#### Текст страницы

Вскоре после него умер поэт Марциал [58], автор едких эпиграмм. Лишившись милостей Домициана, он покинул Рим и вернулся в испанский Бильбилис [59], получив перед отъездом подарок от Плиния. Умер около 851 года от основания Рима, прожив в изгнании три года.
Считают, что Ювенал написал большую часть своих сатир в правление Траяна. Они сильно отдают, как заметил г-н Депрео*, криками школы, в которой воспитывался автор. В них, без сомнения, встречаются великие и прекрасные максимы, благородство, энергия; но эта энергия часто доходит до циничной наглости; к тому же в целом в этих произведениях царит декламаторский тон, мало способный нравиться тем, кто сумел оценить изысканную веселость, легкую грацию и милую непринужденность сатир Горация. Я не побоюсь сказать, что Ювенал, как мне кажется, даже ниже Персия**, который, без сравнения, скромнее, содержательнее, и чей темный, но без напыленности стиль выдает писателя, убежденного в том, что он говорит.

########
#### Исходные данные

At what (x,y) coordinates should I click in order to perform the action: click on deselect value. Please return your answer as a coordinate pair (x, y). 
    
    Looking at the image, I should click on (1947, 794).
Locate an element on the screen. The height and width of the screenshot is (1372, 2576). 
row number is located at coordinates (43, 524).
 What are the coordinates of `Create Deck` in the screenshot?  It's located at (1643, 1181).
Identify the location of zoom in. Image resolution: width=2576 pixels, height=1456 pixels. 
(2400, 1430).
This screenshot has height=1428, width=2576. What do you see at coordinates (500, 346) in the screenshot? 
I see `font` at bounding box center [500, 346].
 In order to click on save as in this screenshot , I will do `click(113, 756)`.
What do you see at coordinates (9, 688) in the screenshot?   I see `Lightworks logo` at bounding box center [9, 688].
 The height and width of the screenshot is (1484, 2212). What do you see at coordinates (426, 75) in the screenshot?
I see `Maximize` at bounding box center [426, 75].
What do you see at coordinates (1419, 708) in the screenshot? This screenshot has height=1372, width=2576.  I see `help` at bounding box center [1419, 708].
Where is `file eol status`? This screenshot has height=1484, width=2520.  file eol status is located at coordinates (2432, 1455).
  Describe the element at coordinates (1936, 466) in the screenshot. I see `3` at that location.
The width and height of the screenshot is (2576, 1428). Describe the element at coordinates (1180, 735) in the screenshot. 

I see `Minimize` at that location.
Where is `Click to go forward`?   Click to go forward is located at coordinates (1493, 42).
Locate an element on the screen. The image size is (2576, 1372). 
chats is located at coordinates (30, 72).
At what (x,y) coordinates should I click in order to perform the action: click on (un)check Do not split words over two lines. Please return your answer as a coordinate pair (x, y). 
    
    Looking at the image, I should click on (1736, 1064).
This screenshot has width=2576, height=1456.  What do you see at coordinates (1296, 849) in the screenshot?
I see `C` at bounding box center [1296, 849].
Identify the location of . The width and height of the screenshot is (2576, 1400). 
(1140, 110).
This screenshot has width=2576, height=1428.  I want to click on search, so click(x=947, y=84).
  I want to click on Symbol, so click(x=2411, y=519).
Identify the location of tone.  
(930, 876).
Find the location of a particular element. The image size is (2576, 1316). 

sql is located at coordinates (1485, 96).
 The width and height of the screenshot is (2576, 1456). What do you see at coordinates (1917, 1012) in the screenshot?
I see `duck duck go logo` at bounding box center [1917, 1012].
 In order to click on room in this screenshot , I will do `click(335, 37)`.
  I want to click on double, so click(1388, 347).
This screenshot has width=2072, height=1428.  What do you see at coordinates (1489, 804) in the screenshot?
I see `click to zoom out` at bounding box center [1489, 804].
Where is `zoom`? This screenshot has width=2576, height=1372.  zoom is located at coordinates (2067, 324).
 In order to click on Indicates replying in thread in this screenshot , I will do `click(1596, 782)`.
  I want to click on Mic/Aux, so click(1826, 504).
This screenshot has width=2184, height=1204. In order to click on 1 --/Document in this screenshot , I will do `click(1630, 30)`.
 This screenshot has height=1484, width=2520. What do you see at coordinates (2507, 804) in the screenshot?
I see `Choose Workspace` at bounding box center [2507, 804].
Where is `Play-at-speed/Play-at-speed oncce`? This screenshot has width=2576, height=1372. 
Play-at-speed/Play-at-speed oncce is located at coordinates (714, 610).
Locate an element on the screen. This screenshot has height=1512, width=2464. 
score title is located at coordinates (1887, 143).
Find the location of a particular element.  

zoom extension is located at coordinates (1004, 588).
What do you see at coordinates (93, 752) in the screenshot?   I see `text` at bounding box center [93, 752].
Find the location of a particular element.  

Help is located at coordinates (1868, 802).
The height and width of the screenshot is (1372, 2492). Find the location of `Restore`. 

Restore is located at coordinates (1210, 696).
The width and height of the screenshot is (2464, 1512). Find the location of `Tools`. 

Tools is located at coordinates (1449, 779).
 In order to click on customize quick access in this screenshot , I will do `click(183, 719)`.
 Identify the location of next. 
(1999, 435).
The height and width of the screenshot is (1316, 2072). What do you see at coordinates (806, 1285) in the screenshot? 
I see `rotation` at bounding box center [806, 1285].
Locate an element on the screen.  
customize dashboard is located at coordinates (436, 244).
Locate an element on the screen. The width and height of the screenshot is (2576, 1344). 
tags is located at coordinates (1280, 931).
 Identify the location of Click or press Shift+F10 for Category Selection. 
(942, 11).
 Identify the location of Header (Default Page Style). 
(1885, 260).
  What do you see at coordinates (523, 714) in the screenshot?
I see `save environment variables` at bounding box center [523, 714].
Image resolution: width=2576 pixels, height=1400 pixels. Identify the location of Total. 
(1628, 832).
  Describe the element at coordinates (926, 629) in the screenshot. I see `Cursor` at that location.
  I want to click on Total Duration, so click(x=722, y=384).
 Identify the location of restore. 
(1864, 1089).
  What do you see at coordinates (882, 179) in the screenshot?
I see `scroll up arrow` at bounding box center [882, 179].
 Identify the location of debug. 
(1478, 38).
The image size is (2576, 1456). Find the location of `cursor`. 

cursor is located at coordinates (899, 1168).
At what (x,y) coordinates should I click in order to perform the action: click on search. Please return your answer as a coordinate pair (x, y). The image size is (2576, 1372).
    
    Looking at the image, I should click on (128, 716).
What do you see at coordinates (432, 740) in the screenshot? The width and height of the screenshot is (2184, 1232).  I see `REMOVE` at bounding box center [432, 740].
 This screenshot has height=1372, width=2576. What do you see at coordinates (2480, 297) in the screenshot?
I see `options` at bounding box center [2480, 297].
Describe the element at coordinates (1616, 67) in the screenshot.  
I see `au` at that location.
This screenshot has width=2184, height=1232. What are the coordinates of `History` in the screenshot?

########

**Цель упражнения**:
Продолжите текст о римских поэтах, начав сразу после его последнего предложения.

**Ответ**:
К стольким именам, более или менее значимым в литературе, я полагаю нужным добавить одного их современника, который походил на них лишь в безобразии: плохой оратор, бесчестный человек, но знаменитый, влиятельный, пользующийся доверием и обогатившийся благодаря злоупотреблению искусством речи. Речь о Регуле, о котором я уже не раз упоминал и о котором Плиний*** сообщает несколько любопытных и интересных анекдотов.
Регул – пример того, на что способны дерзость и наглость без помощи таланта и почти вопреки природе. У него был слабый и невнятный голос [60], тяжелый язык, мало изобретательности, никакой памяти; и тем не менее он восполнял все свои недостатки неистовой горячностью, которая впечатляла толпу и заставляла тех, кто не разбирался в ораторском искусстве, считать его оратором. Это был пылкий характер, могущественный в интригах. Если ему предстояло вести дело, он требовал и получал право говорить столько, сколько считал нужным; он собирал толпу слушателей своими происками; короче, он умел использовать все средства, которые желание блистать и шуметь заменяют истинным достоинством.
К безумному честолюбию он добавлял страсть к богатству, и все пути были для него хороши, чтобы его стяжать. Мы видели, как он, еще молодой, наживался на крови невинных, которых обвинял. Он получил от Нерона семь миллионов сестерциев [61] за помощь в уничтожении дома Крассов. С не меньшим рвением он стремился попасть в завещания богачей, используя для этого одновременно хитрость и дерзость. Вот несколько примеров такого рода, собранных Плинием в одном письме.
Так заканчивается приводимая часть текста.